• **Task description**: Copy out, word for word, the lines from the one containing "Where should I click to: Click the word" through the last line below.

* Start Dataset content *

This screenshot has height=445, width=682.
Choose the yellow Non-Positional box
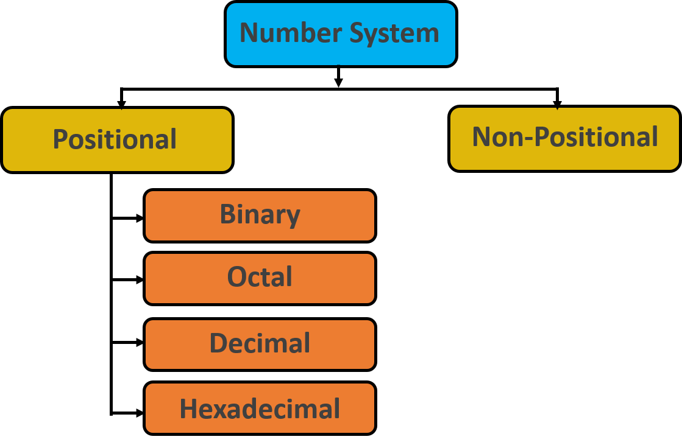point(564,138)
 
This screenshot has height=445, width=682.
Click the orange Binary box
point(260,215)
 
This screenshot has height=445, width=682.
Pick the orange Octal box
point(260,278)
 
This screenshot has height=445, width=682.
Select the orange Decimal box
point(260,344)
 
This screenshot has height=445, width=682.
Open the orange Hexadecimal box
point(260,408)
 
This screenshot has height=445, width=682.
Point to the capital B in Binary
point(227,214)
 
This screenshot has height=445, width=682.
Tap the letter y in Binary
point(293,217)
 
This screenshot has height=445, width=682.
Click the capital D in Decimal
point(218,343)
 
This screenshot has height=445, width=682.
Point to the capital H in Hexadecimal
point(188,408)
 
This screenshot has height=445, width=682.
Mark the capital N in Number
point(249,33)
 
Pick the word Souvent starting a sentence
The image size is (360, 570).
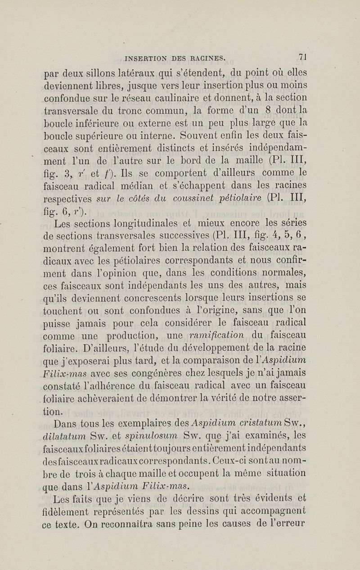click(199, 134)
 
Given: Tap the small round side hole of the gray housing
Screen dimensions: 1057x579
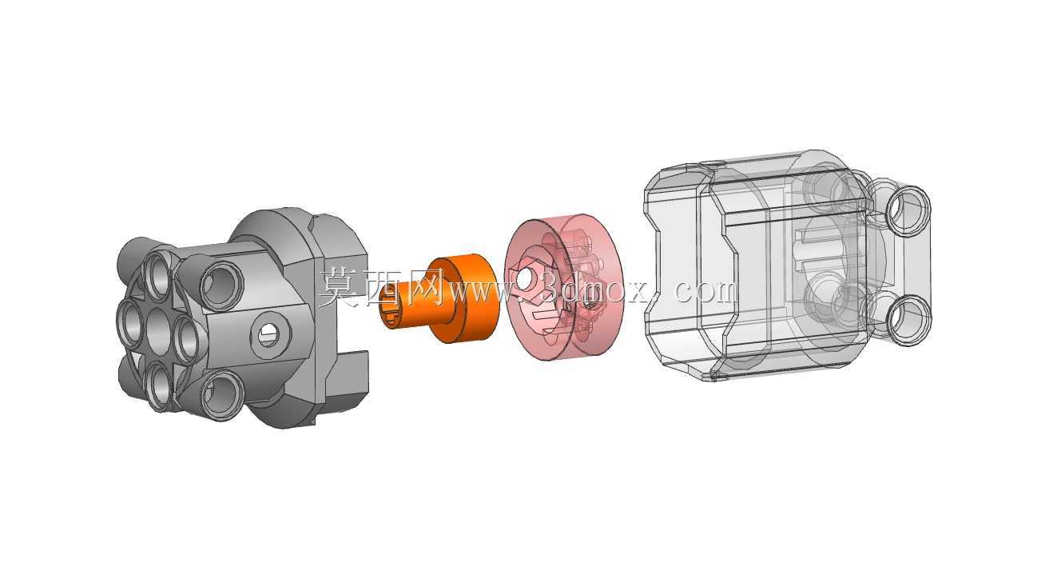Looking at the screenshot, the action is (270, 334).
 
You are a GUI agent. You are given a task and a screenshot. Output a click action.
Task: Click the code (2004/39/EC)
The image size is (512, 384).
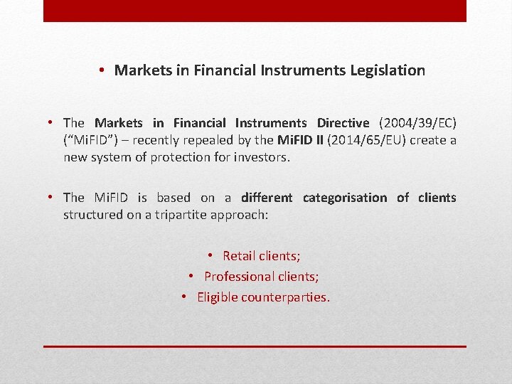click(x=426, y=123)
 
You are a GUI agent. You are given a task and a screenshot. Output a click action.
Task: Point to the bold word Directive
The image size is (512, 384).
click(x=343, y=123)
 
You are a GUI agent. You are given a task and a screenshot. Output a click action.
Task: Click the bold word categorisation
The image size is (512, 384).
click(x=345, y=198)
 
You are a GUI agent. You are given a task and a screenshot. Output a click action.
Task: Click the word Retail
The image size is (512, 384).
click(x=240, y=256)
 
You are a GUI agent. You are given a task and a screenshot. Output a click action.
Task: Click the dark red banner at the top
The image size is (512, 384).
click(x=255, y=11)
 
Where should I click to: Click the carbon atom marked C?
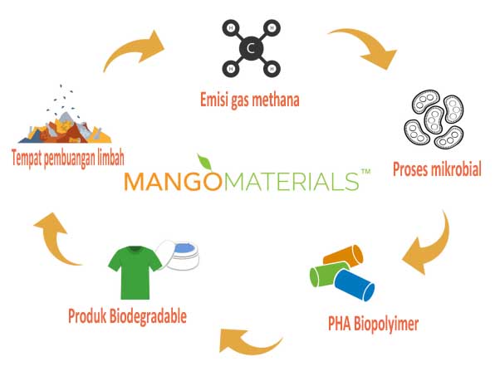(251, 48)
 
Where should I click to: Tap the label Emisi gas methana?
(250, 100)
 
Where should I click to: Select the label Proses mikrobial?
(437, 168)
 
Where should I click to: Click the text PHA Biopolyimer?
(373, 324)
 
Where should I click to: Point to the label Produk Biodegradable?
(127, 316)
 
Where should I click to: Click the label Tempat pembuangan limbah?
(68, 158)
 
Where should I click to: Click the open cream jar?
(179, 255)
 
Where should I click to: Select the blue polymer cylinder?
(354, 286)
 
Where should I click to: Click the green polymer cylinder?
(328, 275)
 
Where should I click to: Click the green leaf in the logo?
(204, 162)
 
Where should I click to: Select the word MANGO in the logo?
(174, 182)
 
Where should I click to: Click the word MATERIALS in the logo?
(292, 182)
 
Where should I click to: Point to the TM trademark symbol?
(365, 172)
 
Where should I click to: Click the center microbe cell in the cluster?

* End Dataset content *

• **Full solution**:
Where should I click to: Click the word MATERIALS in the logo?
(292, 182)
 
Where should I click to: Point to the TM trademark symbol?
(365, 172)
 
Where should I click to: Click the center microbe cell in the cluster?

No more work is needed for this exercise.